What to work on:
The result should be the lines from the one that contains "Instruction: Switch to Örnek videolar tab" to the final line of the entries below, copied exactly and with no pictures.
═══ Given information
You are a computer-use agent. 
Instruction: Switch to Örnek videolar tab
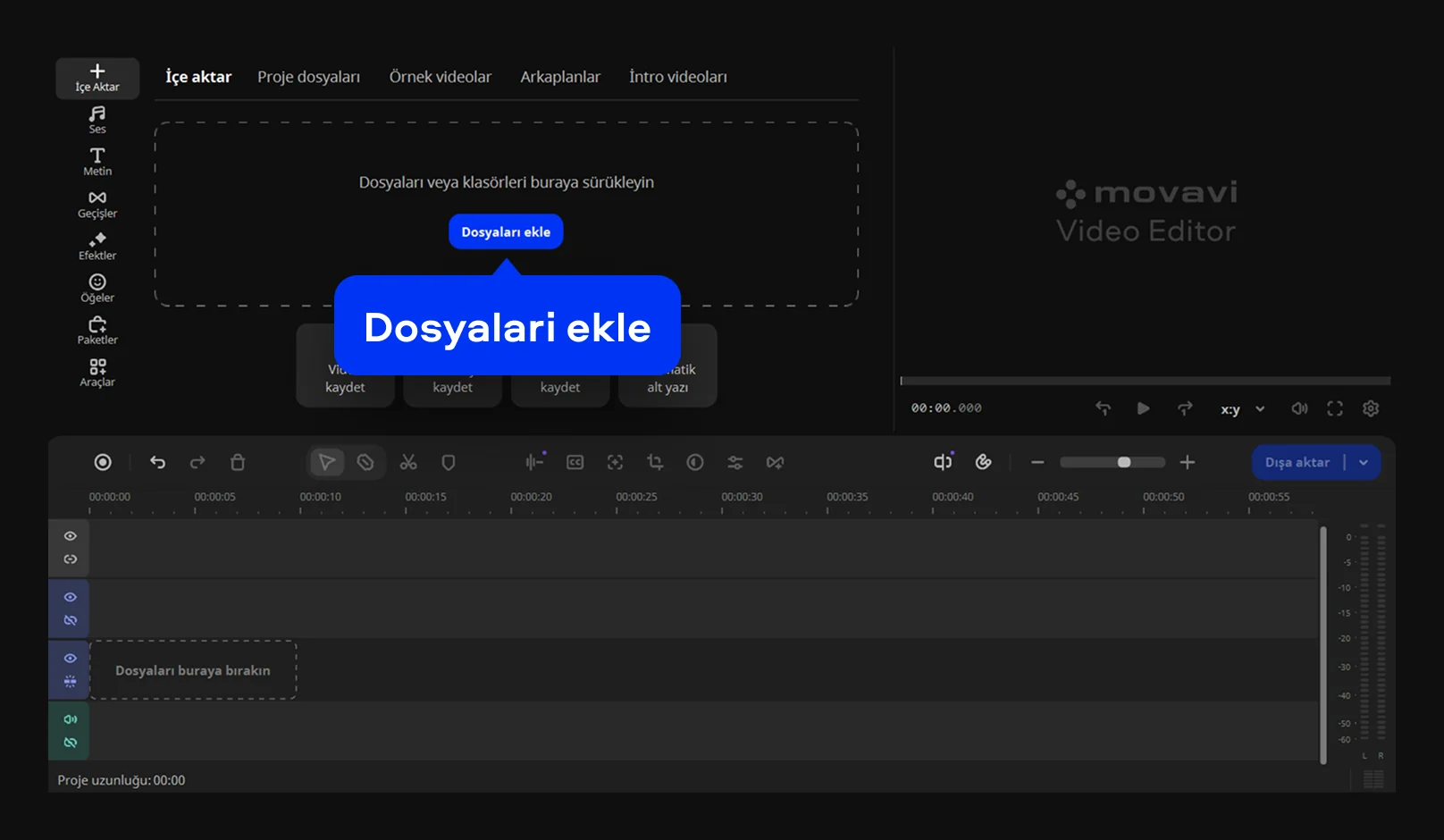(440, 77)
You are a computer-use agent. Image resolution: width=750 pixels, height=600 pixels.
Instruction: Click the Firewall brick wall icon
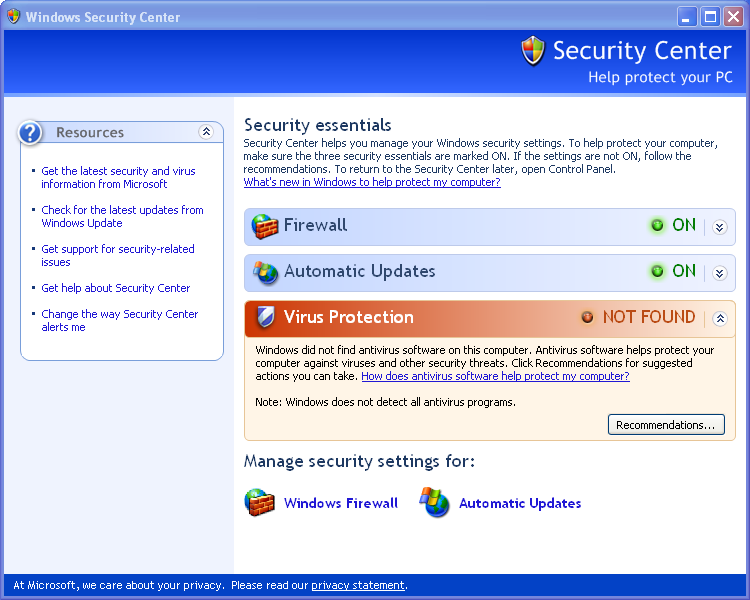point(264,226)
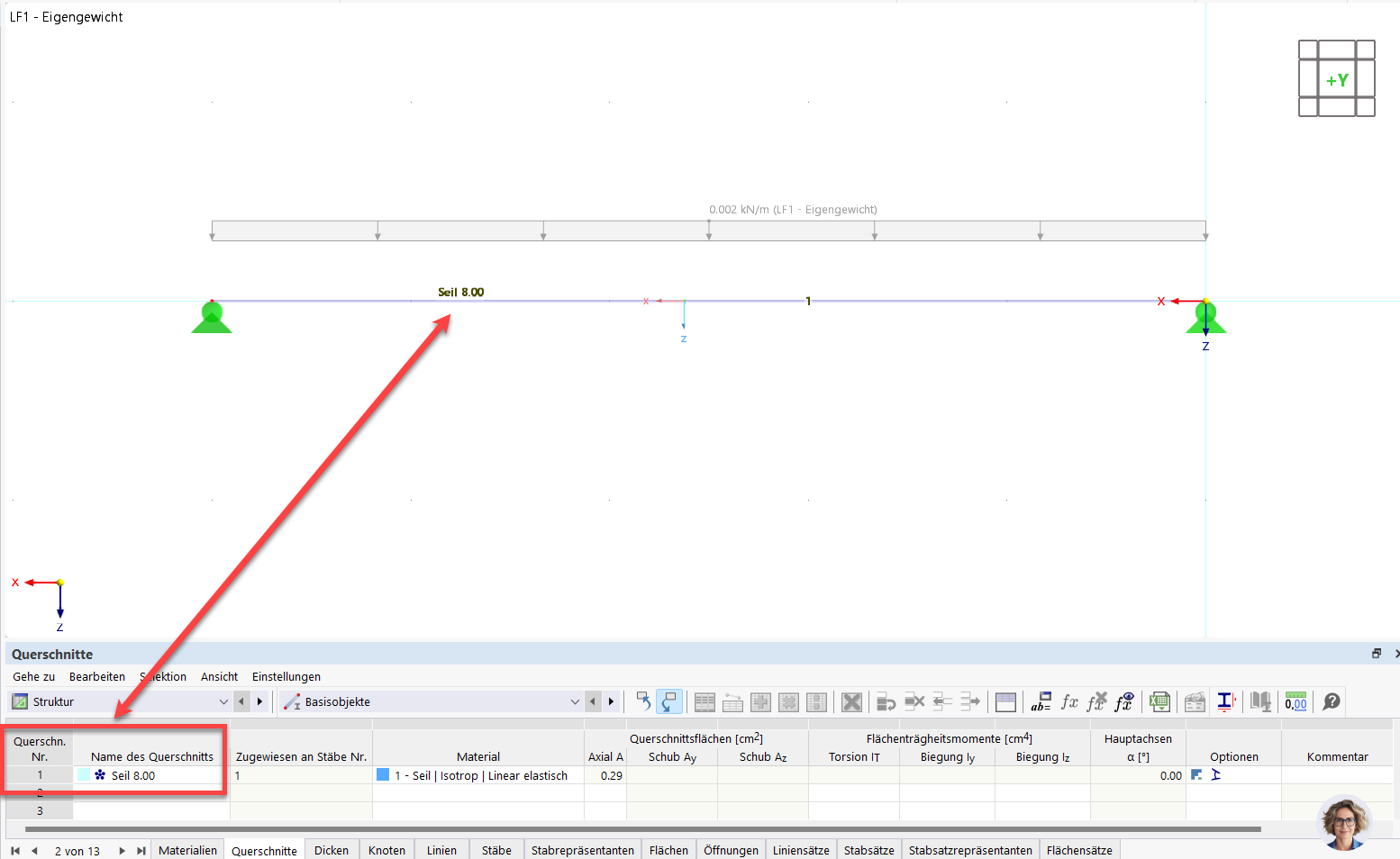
══════
Task result:
Instruction: Switch to Örnek videolar tab
(440, 77)
You are a computer-use agent. Image resolution: width=750 pixels, height=600 pixels.
Instruction: Click the Firewall brick wall icon
point(264,226)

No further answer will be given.